Origin’s bold rethinking of PET bottle caps
The mark of a great designer is their willingness to question conventional wisdom. Conventional wisdom dictates that bottle caps must be squishy to enable bottles to seal against the “ceilings” of their caps.
Origin’s designers, knowing that PET’s fundamental properties were its density and rigidity, decided to create a cap that functioned more like a cork. The Origin PET cap has a furrow around the top of the cap where the bottle fits, then a shelf that slips into the mouth of the bottle and creates a seal with a much greater surface area than that offered by an HDPE cap.
The company has a good video showing Origin’s CapFormer manufacturing lines in which you can see a couple shots of the PET bottle caps themselves.
PET is much denser and more rigid than HDPE, so PET caps require less plastic and are lighter.
You may not spend your days and nights thinking about why bottle caps are so heavy, but I guarantee that someone at every CPG company thinks about that for at least eight hours a day. When you ship out billions of units, every gram in reduced weight translates into big savings in transportation costs and big cuts in carbon emissions.
Of course, PET caps’ facilitation of higher efficiency recycling is a big ecological win.
Bissell tells me that the company’s caps are presently going through a large customer’s final qualification process, during which the customer configures their equipment to use the newer, lighter caps and performs tests to ensure that they are maintaining 6-sigma quality control. The client, Bissell says, is excited about the trials and satisfied with the quality of the caps.

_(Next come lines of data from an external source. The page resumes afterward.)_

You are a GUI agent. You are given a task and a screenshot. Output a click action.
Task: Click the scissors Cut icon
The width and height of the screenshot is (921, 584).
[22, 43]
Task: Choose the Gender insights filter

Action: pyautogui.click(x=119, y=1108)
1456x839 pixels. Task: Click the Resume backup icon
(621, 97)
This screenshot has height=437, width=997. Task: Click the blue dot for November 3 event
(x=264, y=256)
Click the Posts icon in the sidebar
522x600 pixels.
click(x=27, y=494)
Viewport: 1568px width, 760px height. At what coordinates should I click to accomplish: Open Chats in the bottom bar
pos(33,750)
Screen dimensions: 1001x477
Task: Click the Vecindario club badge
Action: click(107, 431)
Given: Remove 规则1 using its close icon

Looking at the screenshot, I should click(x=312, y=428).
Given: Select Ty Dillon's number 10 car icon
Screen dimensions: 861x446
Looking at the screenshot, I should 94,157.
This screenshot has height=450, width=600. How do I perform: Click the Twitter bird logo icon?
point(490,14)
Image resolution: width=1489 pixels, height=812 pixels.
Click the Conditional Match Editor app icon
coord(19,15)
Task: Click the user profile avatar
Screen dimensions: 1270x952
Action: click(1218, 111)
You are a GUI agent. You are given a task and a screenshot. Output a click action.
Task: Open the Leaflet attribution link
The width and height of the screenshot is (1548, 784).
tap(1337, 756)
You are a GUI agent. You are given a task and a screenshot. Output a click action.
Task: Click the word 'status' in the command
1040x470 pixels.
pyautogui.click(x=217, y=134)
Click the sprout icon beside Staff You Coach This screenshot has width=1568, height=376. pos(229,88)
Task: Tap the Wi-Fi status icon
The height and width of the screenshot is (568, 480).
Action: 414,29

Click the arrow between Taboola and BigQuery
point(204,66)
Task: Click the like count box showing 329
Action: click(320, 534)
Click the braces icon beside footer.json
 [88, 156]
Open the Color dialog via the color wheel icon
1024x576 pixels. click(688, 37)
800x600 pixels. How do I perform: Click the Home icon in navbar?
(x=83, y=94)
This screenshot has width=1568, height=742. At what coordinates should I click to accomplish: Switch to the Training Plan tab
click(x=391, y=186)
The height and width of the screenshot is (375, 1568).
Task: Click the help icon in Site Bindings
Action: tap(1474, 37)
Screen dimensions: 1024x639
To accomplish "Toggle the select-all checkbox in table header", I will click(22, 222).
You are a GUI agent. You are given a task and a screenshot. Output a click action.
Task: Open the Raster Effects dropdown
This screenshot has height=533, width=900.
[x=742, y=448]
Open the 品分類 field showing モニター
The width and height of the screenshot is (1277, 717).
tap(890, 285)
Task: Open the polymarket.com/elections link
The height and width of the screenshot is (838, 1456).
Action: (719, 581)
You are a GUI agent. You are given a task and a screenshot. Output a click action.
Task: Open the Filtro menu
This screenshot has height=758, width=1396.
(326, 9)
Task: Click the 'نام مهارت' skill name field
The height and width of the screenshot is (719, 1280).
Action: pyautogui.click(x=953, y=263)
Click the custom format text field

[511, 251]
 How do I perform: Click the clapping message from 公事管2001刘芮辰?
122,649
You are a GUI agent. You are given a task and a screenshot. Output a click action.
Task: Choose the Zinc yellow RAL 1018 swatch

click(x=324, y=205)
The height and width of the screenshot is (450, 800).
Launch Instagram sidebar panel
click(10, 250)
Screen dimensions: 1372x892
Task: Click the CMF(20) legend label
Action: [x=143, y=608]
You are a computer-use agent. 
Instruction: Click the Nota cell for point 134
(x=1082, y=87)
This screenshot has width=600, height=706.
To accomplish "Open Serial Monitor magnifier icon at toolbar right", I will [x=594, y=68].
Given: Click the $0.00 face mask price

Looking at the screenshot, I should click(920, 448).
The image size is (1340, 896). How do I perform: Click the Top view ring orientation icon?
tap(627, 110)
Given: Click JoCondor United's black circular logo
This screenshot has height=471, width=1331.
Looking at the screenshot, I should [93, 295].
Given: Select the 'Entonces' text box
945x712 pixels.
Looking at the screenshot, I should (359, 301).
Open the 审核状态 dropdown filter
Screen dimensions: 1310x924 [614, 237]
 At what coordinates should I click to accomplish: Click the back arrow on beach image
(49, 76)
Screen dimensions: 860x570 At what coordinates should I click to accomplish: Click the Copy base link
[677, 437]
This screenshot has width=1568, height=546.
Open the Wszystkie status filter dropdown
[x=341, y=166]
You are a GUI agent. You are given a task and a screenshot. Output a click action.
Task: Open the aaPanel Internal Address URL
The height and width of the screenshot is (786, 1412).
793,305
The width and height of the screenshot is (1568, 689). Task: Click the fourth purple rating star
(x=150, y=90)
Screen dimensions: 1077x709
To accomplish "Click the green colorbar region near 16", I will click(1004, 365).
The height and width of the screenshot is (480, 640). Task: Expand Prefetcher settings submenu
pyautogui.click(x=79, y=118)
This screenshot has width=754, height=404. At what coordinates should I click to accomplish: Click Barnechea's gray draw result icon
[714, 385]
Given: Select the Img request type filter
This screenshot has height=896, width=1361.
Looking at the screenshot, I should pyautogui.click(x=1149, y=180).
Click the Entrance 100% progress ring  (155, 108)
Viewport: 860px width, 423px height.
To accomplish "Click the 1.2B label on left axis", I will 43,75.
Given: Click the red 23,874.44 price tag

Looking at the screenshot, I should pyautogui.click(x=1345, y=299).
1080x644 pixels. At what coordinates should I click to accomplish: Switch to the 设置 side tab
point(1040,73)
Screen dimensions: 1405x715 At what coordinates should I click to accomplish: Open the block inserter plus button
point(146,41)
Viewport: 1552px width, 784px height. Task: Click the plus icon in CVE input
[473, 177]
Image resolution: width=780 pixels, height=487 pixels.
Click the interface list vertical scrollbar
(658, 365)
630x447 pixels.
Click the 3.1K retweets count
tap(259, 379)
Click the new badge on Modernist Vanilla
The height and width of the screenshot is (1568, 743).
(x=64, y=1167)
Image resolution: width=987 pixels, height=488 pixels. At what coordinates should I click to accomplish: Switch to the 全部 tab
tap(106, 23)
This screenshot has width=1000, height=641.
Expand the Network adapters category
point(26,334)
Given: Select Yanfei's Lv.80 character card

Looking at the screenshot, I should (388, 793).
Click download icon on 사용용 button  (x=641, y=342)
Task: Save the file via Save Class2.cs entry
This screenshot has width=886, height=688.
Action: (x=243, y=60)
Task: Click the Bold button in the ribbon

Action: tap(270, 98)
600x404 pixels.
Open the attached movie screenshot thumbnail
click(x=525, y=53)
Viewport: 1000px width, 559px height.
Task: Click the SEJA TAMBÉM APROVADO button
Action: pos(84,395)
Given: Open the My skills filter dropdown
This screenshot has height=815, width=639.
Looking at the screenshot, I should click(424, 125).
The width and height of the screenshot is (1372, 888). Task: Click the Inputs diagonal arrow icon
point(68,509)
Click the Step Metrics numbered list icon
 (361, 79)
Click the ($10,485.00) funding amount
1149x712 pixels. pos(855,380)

If all goes well with these qualifications, it’s just a matter of time before the public will be holding frosty beverages sealed with Origin PET bottle caps… just be sure to throw it in a recycle bin when you’re done with it! If you are interested in Origin’s business, please see our recent detailed report that looks at the company’s history, technology, competitive environment, climate impact, and business model.
DISCLOSURE: The author of this article holds a small position in Origin Materials’ stock which makes up a negligible proportion of the author’s net worth. The position was entered into at the beginning of 2025 at a price of roughly $1.20 per share. Nothing in this article should be construed as an inducement for a reader to take a position in the stock nor as an implicit or explicit endorsement of the company’s strategy or of the relative value of the stock.